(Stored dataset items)

########################################

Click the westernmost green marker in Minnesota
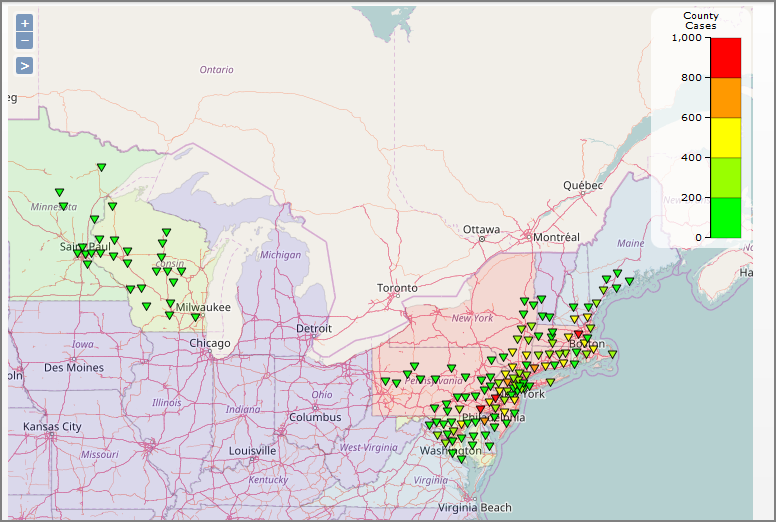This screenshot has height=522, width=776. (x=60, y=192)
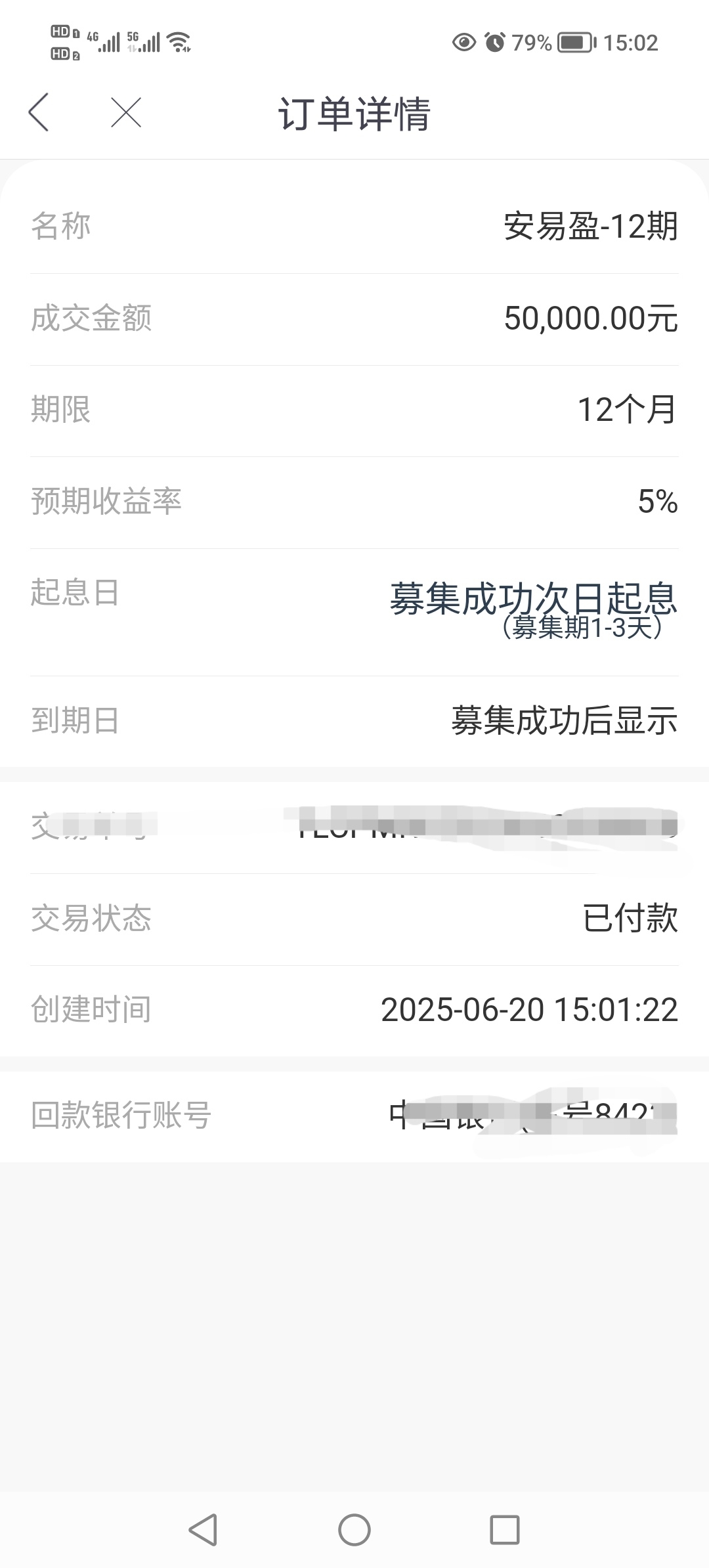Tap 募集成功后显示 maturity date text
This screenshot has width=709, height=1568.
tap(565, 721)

########################################

= Directions =
Write the entries above out again exactly, but not the pictures.

= Exercise solution =
Click the westernmost green marker in Minnesota
This screenshot has height=522, width=776. (x=60, y=192)
Tap 募集成功后显示 maturity date text
This screenshot has width=709, height=1568.
tap(565, 721)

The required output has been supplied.